Well, there's all the children whose photos were used for the training data. I'd consider them victims, since AIs can't produce truly new images, so real human victims were needed in order to make AI images possible. And it's been established that AIs need to be trained on new human-made content in order to develop, as the images become distorted when trained on AI-generated content, so unless the paedophiles can be convinced to be satisfied with the AIs as they currently are instead of wanting better/more varied child abuse images next year, a whole lot more real children will need to be abused and photographed in order to improve the AI.
There's a lot of misconceptions about AI image generators in here.
They can indeed generate "truly new images", ask an image generator for an image of something that definitely doesn't exist in its training set and it'll likely be able to come up with something like that for you. Most importantly for purposes of this discussion, you don't actually need to have any images specifically of child abuse in a model's training set in order to train it well enough to produce images of child abuse. Train a model with a bunch of regular porn and a bunch of ordinary images of children and I expect it'll figure out how to make images of children in sexual situations if you ask it to.
This has been known for years. These AIs are capable of "understanding" the things they're trained on and creating novel interpretations of those things.

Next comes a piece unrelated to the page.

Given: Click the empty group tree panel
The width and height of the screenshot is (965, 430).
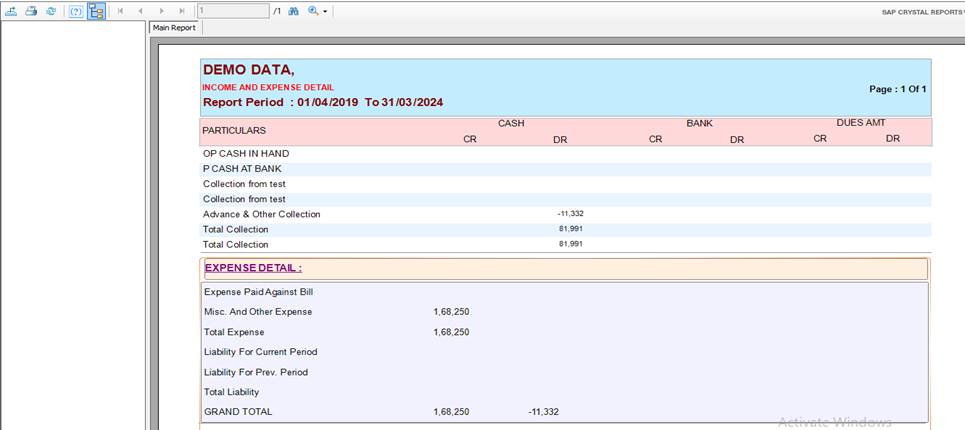Looking at the screenshot, I should [73, 220].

There was an article recently that showed if you trained many generations of AIs on just the outputs of previous generations you got degraded performance over time, but that's a pretty specific scenario that doesn't match what's being done in real life. In real life synthetic training data (ie, AI-generated training data) can be very useful for expanding the capabilities of AI as long as it's well-curated (humans need to select good outputs and ensure they're described correctly) and ideally has some of the earlier training set's original data included as well.
Another worry could be: how do you know if it’s a real victim who needs help, or an AI generated image.

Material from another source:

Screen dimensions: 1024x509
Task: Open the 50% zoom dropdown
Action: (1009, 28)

If we had access to the original model, we could give it the same seed and prompt and get the exact image back. Or, we could mandate techniques like statistical fingerprinting. Without the model though, it's proven to be mathematically impossible the better models get in the coming years - and what do you do if they take a real image, compress it into an embedding, then reassemble it?
Many "AI generated" images are actually very close to individual images from their training data so it's debatable how much difference there is between looking at a generated image and just looking at an image from its training data in some cases at least.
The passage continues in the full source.